▸ Passage:
====================

Local administrators now have decisions to make after Gov. Tate Reeves ordered all public schools in Mississippi to be closed for the remainder of the school year Tuesday afternoon.
Parents are reminded that distance learning will continue for all schools and school officials are not sure how this will affect graduation or promotion to the next grade.
Teachers will continue to get paid.
Reeves first ordered March 19 that all public schools to be closed through Friday, April 17 due to the spread of the coronavirus. All schools in Coahoma County had already extended their spring break one week at the time of that order.
The Governor then issued a stay-at-home order that closed all non-essential businesses on April 1. That order took effect at 5 p.m. Friday, April 3 and was mirrored by the city and county, virtually shutting down the community.
Administrators in Coahoma County said they were prepared for schools to be out for the 2020-21 academic year and agreed with the decision following Reeves’ announcement.
“I think we are no different than any other institution, in that we didn't know exactly what to expect,” said Marriel Hardy, spokesman for Coahoma Community College. “Information, especially in the beginning, was unclear and rapidly changing as experts gained more insight. We did, however, know to be prepared.”
CCC already planned to have its courses online for the remainder of the year, but the immediate future of Coahoma Early College High School, which is on the same campus, had not been determined.
“The COVID-19 pandemic is a situation that has been constantly changing and we knew as an institution that we needed to be prepared to do everything necessary to ensure the safety of our students, faculty and, staff, as well as maintain our mission of student success,” Hardy said.
Clarksdale Municipal School District assistant superintendent Dr. Toya Matthews concurred.

====================

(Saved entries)

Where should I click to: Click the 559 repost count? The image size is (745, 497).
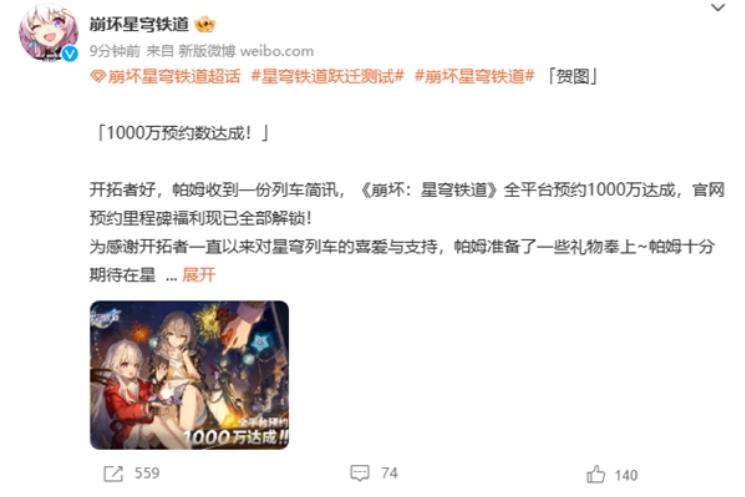click(147, 473)

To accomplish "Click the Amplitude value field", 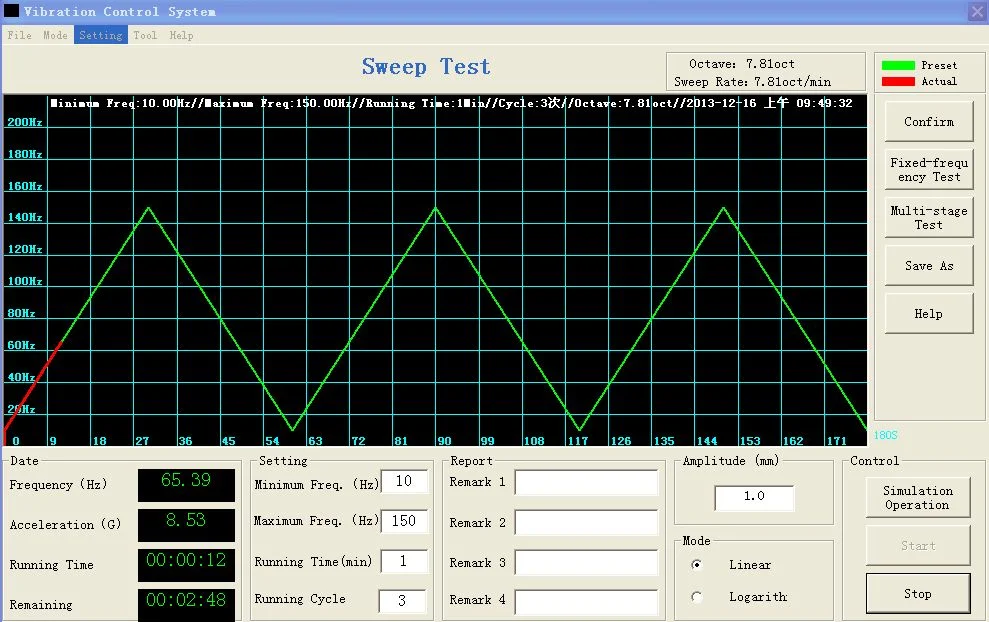I will point(754,497).
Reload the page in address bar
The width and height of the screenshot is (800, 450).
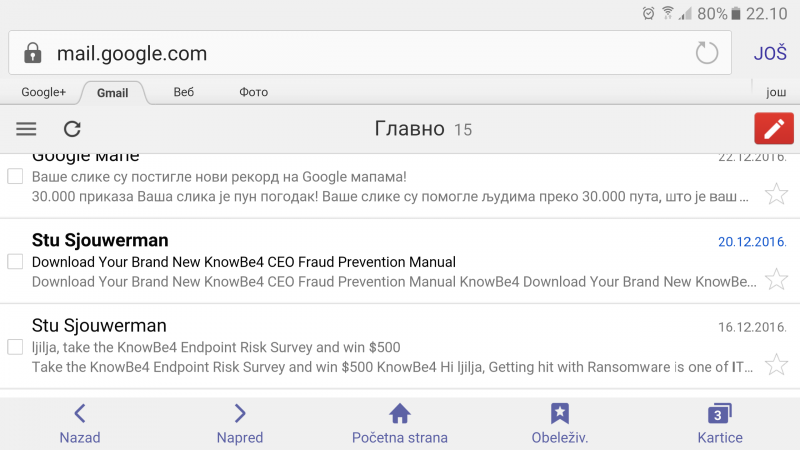[x=707, y=53]
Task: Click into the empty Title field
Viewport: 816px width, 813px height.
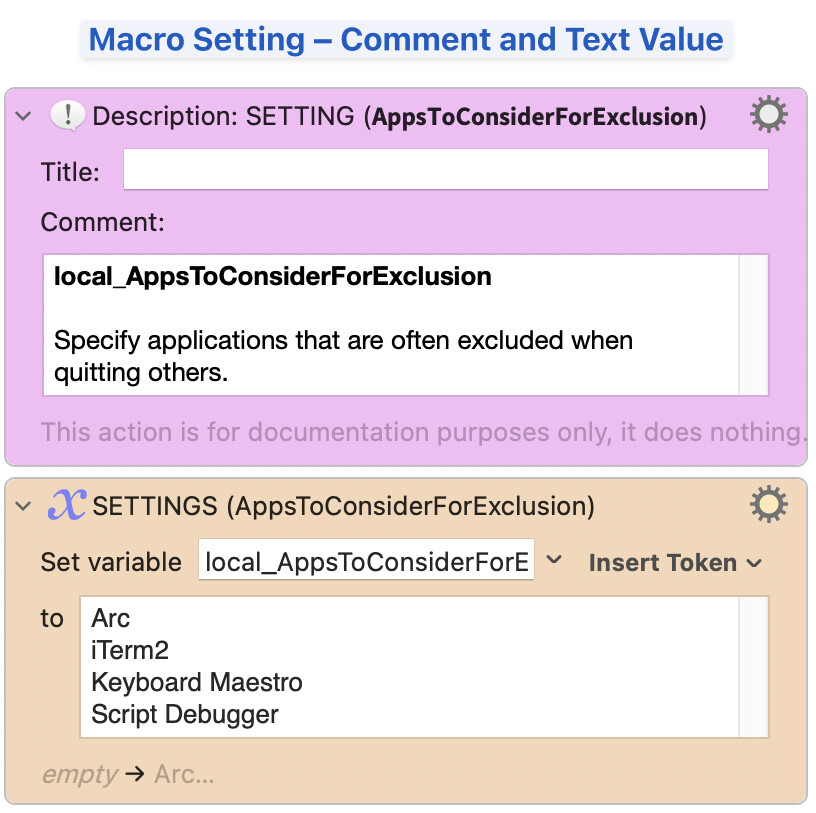Action: point(445,171)
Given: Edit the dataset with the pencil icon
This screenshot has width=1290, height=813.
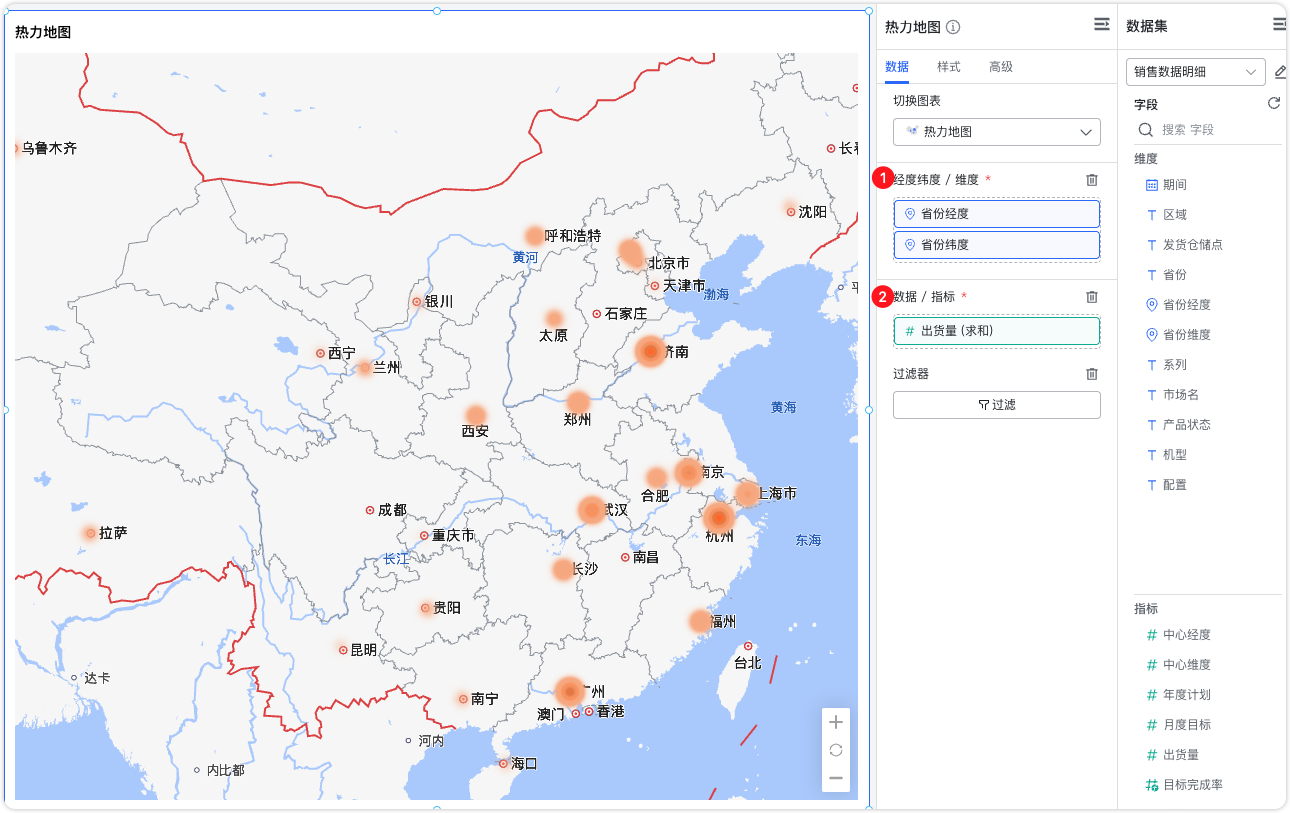Looking at the screenshot, I should pyautogui.click(x=1281, y=72).
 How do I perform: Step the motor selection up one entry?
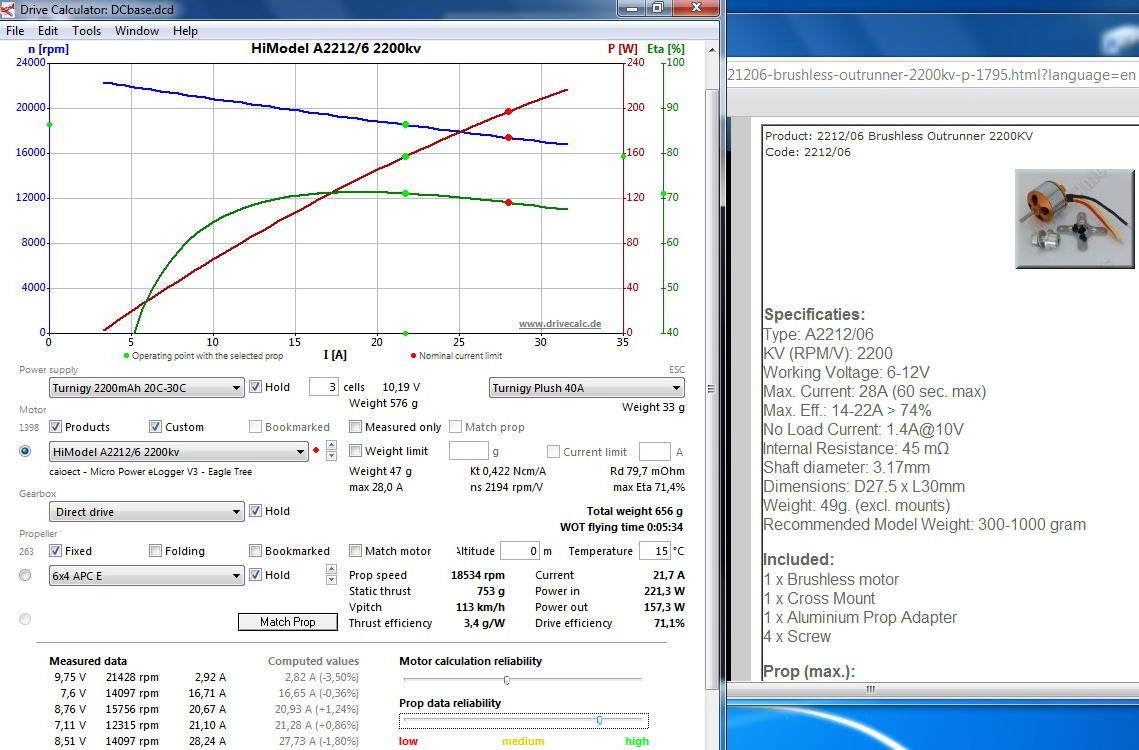331,446
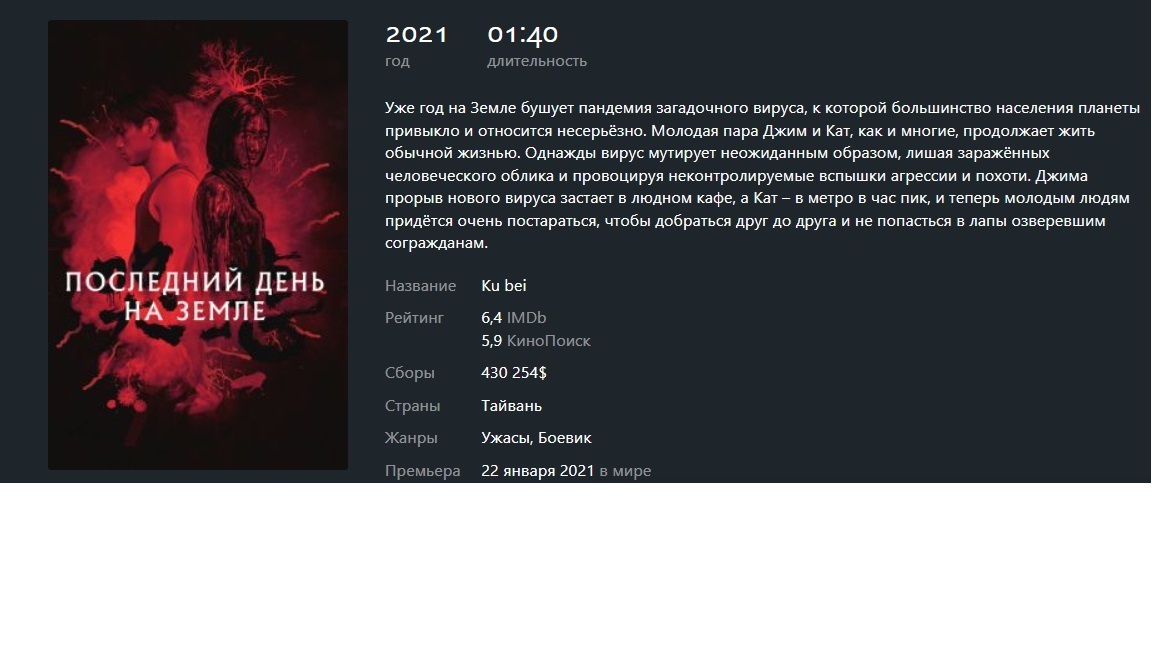Image resolution: width=1152 pixels, height=648 pixels.
Task: Click the Сборы field label
Action: (409, 372)
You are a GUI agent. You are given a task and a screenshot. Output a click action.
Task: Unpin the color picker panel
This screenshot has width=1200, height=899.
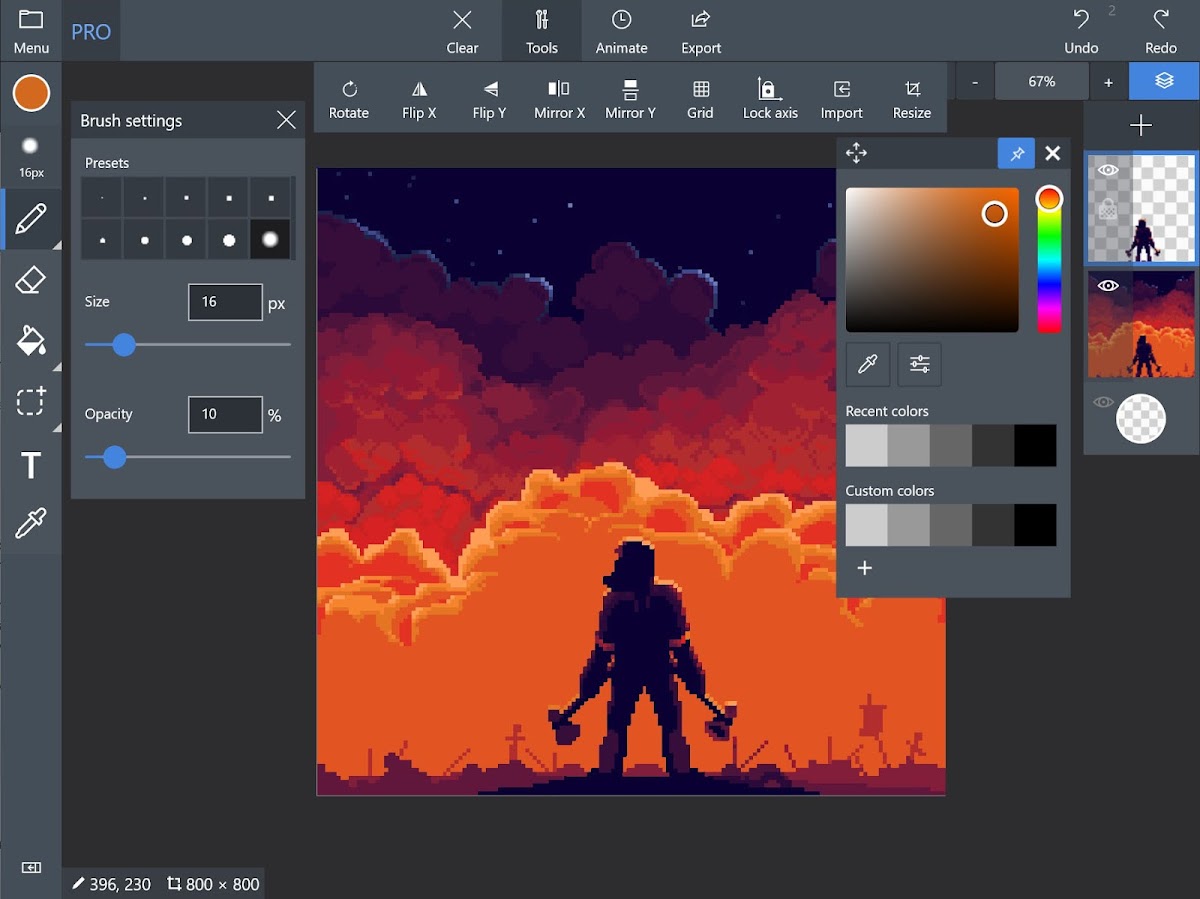pos(1016,153)
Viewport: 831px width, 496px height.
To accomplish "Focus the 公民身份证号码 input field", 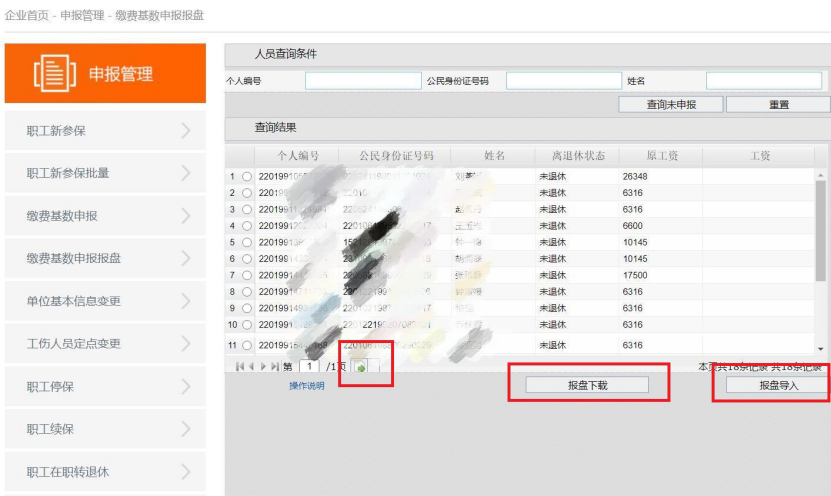I will 563,81.
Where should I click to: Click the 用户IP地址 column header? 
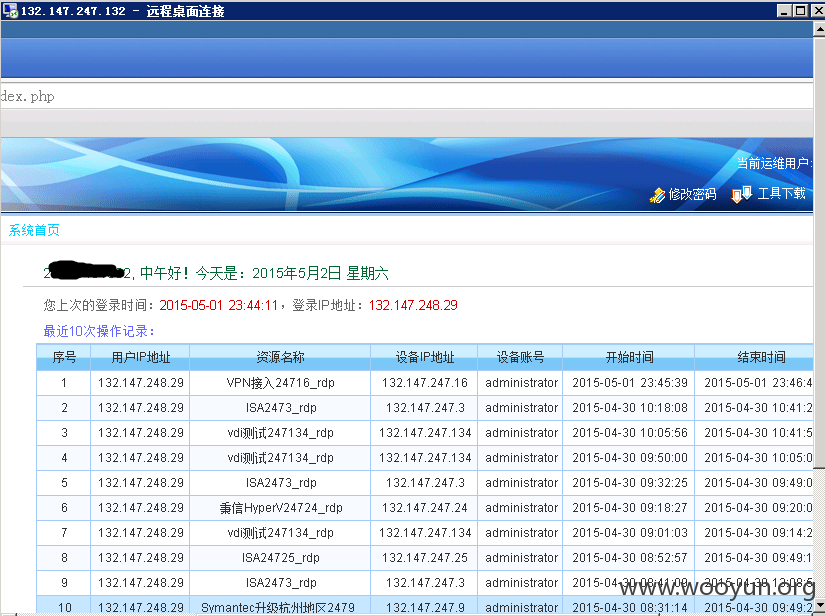pos(140,358)
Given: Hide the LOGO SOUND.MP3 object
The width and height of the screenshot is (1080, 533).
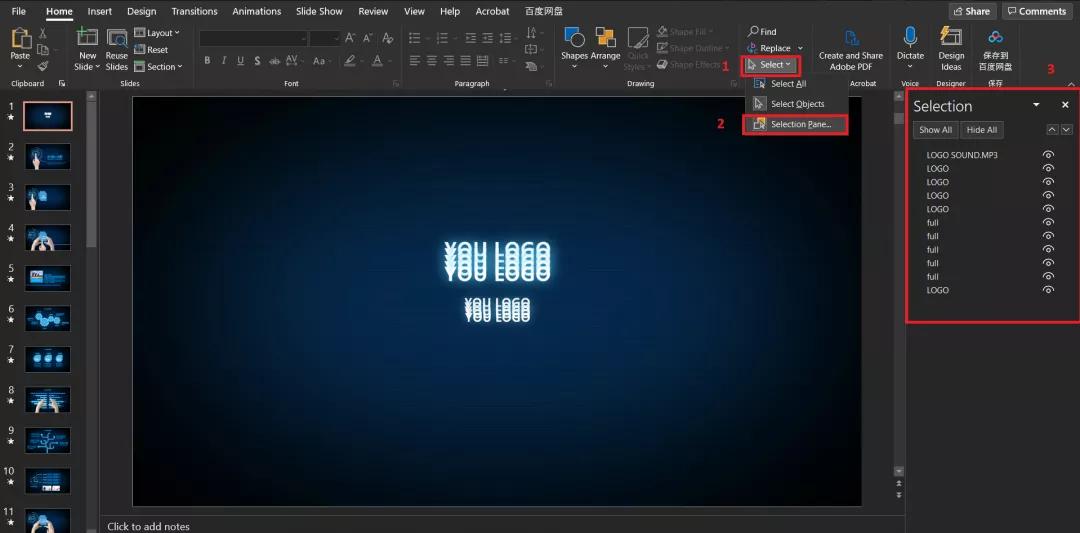Looking at the screenshot, I should (x=1048, y=155).
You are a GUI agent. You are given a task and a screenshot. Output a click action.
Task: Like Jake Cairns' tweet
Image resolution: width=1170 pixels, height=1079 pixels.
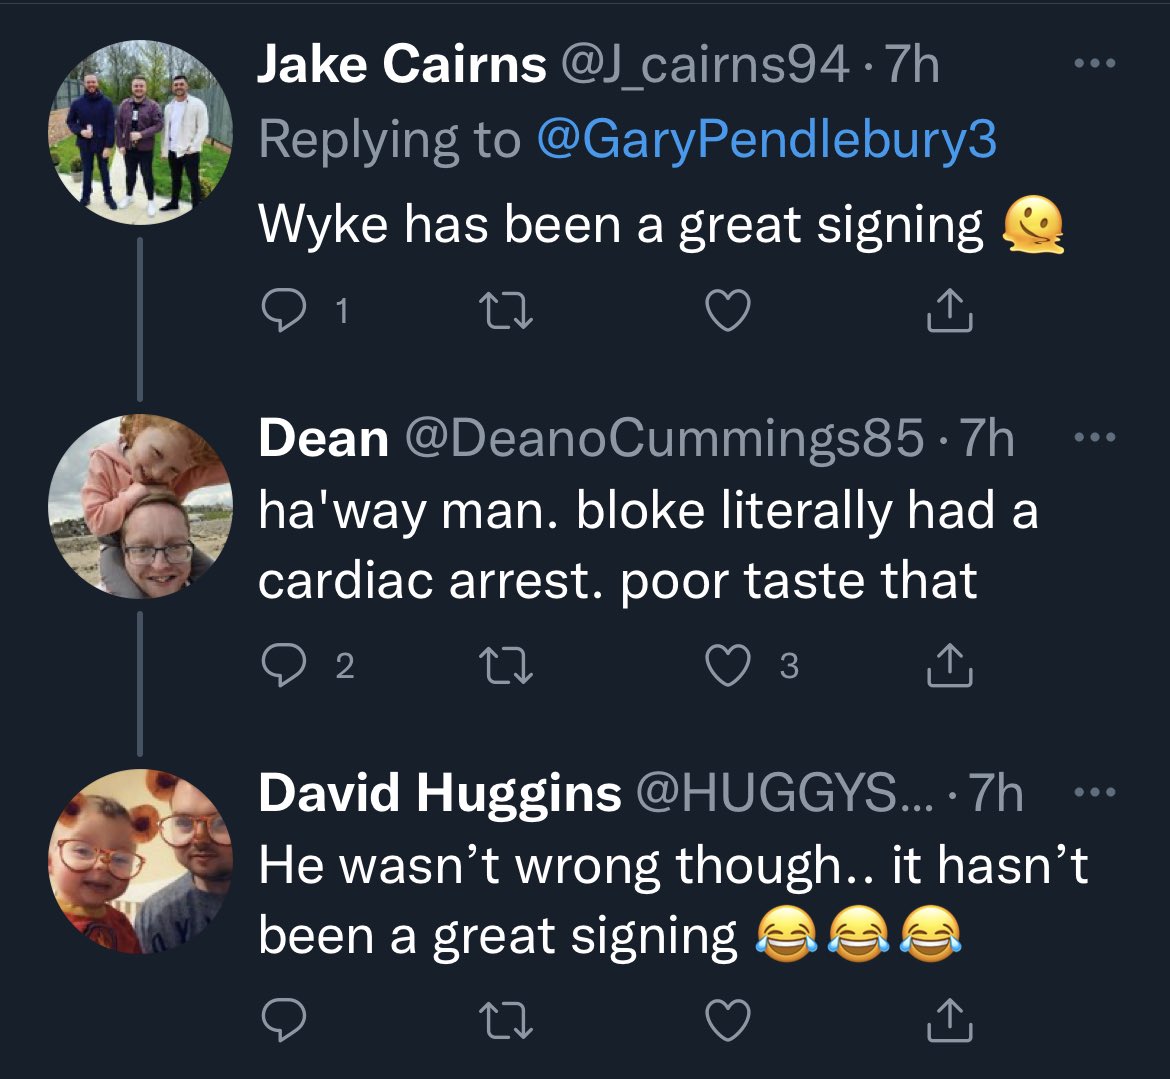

====================

▸ Activity: According to the article on Mississippi school closures, when did the governor's stay-at-home order take effect? Rely only on the text, not on the material.

▸ Task response: At 5 p.m. on Friday, April 3.